Tanto per dire: Leopardi a un certo punto del film, a Napoli, si arrabbia molto quando, seduto a un caffè, di fronte alle lamentele di un lettore borghesotto per il suo proverbiale pessimismo, ne sente un altro, più accondiscendente, giustificare questa sua visione dell’esistenza e del mondo con la malattia e le sofferenze del suo corpo: non attribuite alle mie malattie ciò che è responsabilità del mio intelletto, urla qui Leopardi, sudato e curvo, sbattendo il bastone a terra e tornando subito dopo al suo agognato gelato., quasi simbolo dell’unica forma di trasgressione dei sensi a cui egli può accedere. Ora, se questo era uno dei punti sui quali si voleva insistere, se questa frase viene buttata in faccia con tanta forza agli astanti e giocoforza agli spettatori, viene da chiedersi se fosse davvero il caso di calcare la mano, come invece accade dalla prima all’ultima scena del film, quasi ossessivamente, proprio sulla difficoltà fisica, sui dolori, sulla differenza e lo squilibrio tra le storture disarticolate di Giacomo e la baldanza fisica da personaggio dei fotoromanzi più spinti del suo amico Ranieri, che infatti se la spassa alla grande. Se questa è una delle chiavi che si voleva proporre per non trovarsi inguaiati dentro a letture banalotte, era davvero il caso di mettere in scena nella forma più barocca e perlopiù scontata il disagio di quel corpo? Con tanto di inquadratura del sorgere della gobba sulla schiena nuda del povero Germano?

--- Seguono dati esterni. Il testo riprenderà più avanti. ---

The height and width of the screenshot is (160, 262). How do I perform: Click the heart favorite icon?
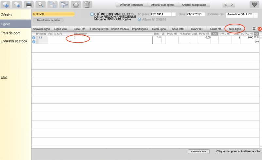(x=254, y=5)
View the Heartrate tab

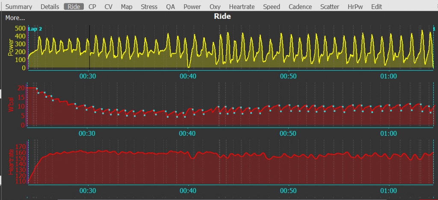coord(242,7)

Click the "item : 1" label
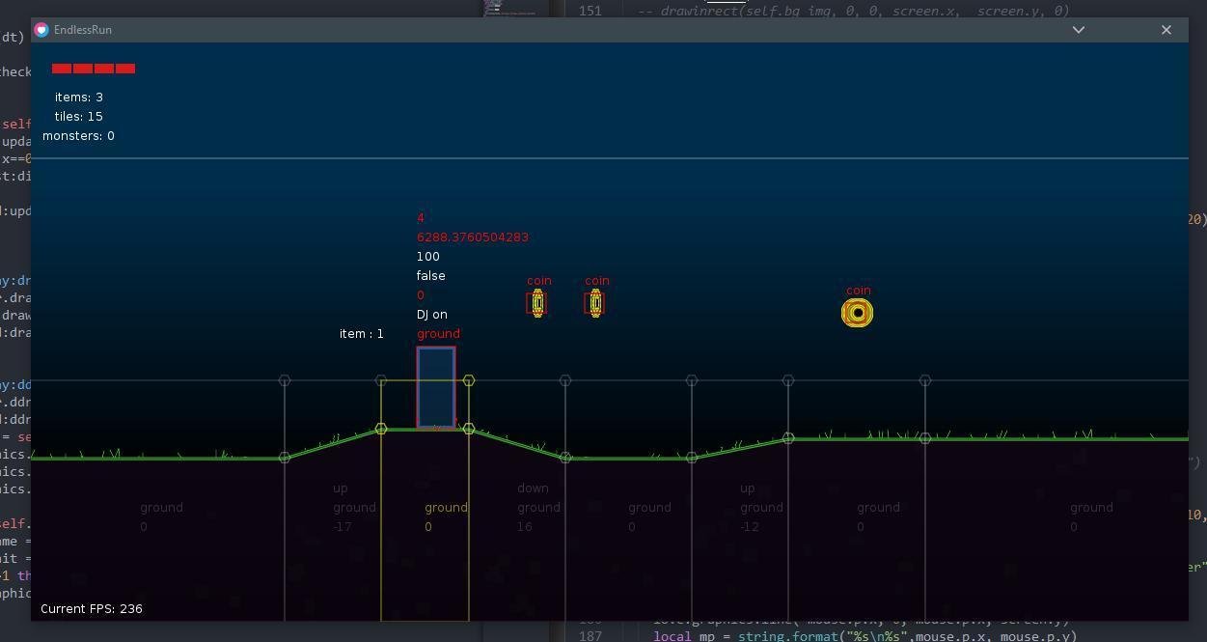(362, 334)
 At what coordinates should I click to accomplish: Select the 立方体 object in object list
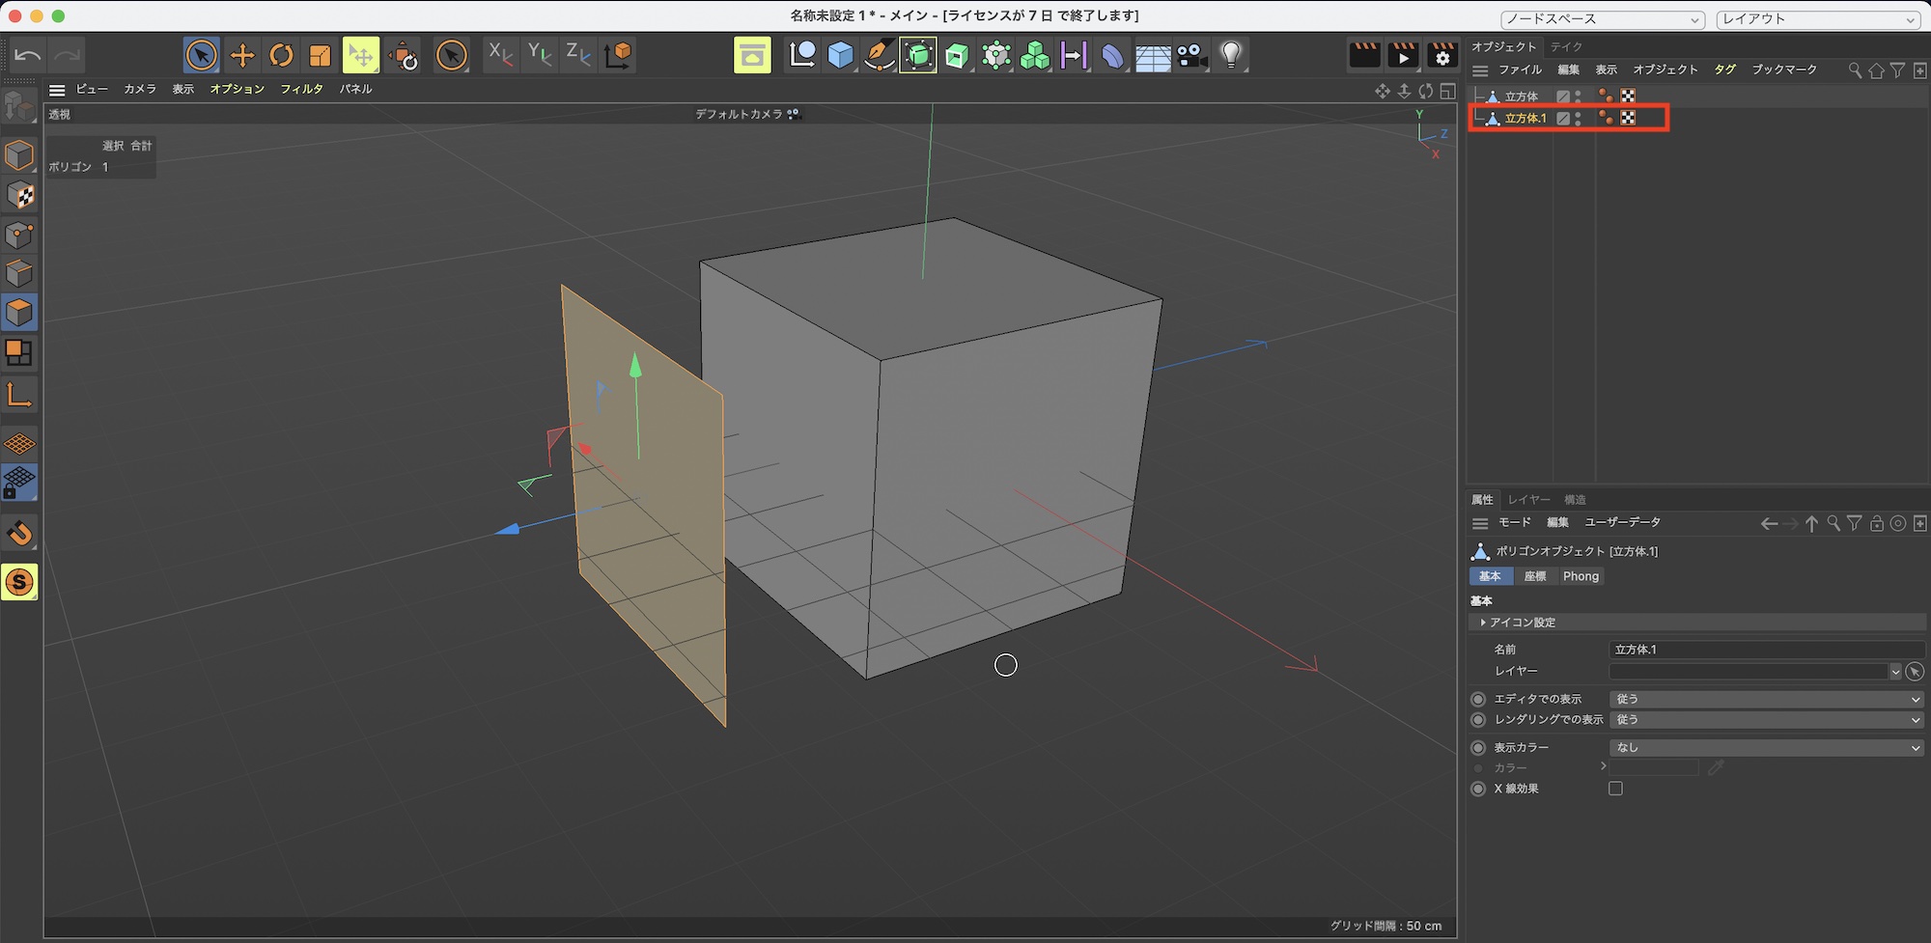pos(1521,97)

Ecco, a me è sembrato così. Non c’è niente di filologicamente sbagliato o trasandato nel film. E anche se ci fossero errori o forzature filologiche davvero poco importerebbe. C’è piuttosto una sorta di tensione illustrativa, più che narrativa, che ricorda una certa tradizione (penso ai film della Cavani dedicati a Galileo o a Nietzsche) che io pensavo ci si fosse lasciati alle spalle.
Mi son così trovato, non senza vergogna, ma quasi spontaneamente e inconsapevolmente, ad accondiscendere con gli occhi, alla fine del film, all’esclamazione sgraziata e sconveniente di una terribile e antipatica signora seduta al mio fianco, con i vestiti da maschio anni ’70 che sapevano di migliaia di sigarette e caffè delle macchinette:
- Piacerà moltissimo alle professoresse democratiche.